[Input material Boundary: Start]
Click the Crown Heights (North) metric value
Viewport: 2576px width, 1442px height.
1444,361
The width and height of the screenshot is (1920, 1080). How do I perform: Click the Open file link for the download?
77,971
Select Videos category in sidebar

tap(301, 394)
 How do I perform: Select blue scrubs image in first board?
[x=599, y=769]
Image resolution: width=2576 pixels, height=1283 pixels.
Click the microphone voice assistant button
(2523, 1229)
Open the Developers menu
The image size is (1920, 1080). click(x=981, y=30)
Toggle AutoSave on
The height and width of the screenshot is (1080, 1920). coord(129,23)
[Input material Boundary: End]
Exercise objective: The data, all of it, should be transcribed exactly.

Answer to the exercise:
Click the Crown Heights (North) metric value
Viewport: 2576px width, 1442px height.
1444,361
The width and height of the screenshot is (1920, 1080). How do I perform: Click the Open file link for the download?
77,971
Select Videos category in sidebar

tap(301, 394)
 How do I perform: Select blue scrubs image in first board?
[x=599, y=769]
Image resolution: width=2576 pixels, height=1283 pixels.
Click the microphone voice assistant button
(2523, 1229)
Open the Developers menu
The image size is (1920, 1080). click(x=981, y=30)
Toggle AutoSave on
The height and width of the screenshot is (1080, 1920). coord(129,23)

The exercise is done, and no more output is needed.